Intralesional corticosteroid injections

Intralesional steroid injections have gained popularity as one of the most common approaches to improve hypertrophic scar and keloid formation since the mid-1960s72. Effects of corticosteroids primarily result from their suppressive effects on the inflammatory process in the wound36, and secondarily, from reduced collagen and glycosaminoglycan synthesis, as well as inhibition of fibroblast growth73. Three to four injections of triamcinolone acetonide (TAC; 10–40 mg/ml) every 2–4 weeks are generally sufficient, although injections continue for 6 months or more72. When used alone, intralesional corticosteroid injections have the best effect on younger keloids and can provide symptomatic relief.

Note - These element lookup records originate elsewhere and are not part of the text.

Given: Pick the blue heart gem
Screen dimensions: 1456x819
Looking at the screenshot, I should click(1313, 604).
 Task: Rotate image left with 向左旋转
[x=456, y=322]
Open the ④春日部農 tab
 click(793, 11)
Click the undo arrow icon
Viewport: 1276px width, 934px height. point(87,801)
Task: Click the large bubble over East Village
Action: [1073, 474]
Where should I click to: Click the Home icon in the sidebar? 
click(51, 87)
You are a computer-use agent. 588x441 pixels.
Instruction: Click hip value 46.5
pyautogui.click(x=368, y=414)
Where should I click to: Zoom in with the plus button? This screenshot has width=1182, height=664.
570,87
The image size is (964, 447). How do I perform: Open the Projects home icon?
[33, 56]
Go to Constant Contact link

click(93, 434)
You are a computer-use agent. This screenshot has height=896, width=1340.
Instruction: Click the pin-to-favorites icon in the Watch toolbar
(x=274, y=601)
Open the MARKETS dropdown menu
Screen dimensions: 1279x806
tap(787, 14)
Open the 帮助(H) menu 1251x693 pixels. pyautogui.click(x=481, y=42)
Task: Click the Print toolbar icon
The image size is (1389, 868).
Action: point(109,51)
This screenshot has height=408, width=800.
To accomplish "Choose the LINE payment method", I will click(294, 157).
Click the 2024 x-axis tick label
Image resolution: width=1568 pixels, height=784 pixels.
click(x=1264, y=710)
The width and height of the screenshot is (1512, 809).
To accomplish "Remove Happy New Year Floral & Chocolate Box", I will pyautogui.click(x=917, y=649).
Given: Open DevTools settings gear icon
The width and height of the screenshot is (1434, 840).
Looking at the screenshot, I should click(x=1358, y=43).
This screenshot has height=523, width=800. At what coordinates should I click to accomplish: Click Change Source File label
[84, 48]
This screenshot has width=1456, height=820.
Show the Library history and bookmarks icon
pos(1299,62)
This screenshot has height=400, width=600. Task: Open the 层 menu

For older hypertrophic scars and keloids, combination with cryotherapy may show more effective results74, 75 and represents the most widely used modality in the authors’ daily practice. Indeed, the combination of cryotherapy with intralesional TAC injections seems to yield marked improvement of hypertrophic scars and keloids76–78. The authors recommend cryotherapy directly before the administration of intralesional TAC injections, as success rates appear to be increased based on the larger amount of TAC that can be injected owing to dermal oedema formation caused by cryotherapy. Side-effects include dermal atrophy, telangiectasia (Figure 5), and pain at the site of injection. The latter can be avoided by using a topical anaesthesia and/or regional injections of local anaesthetic around the scars to be injected79.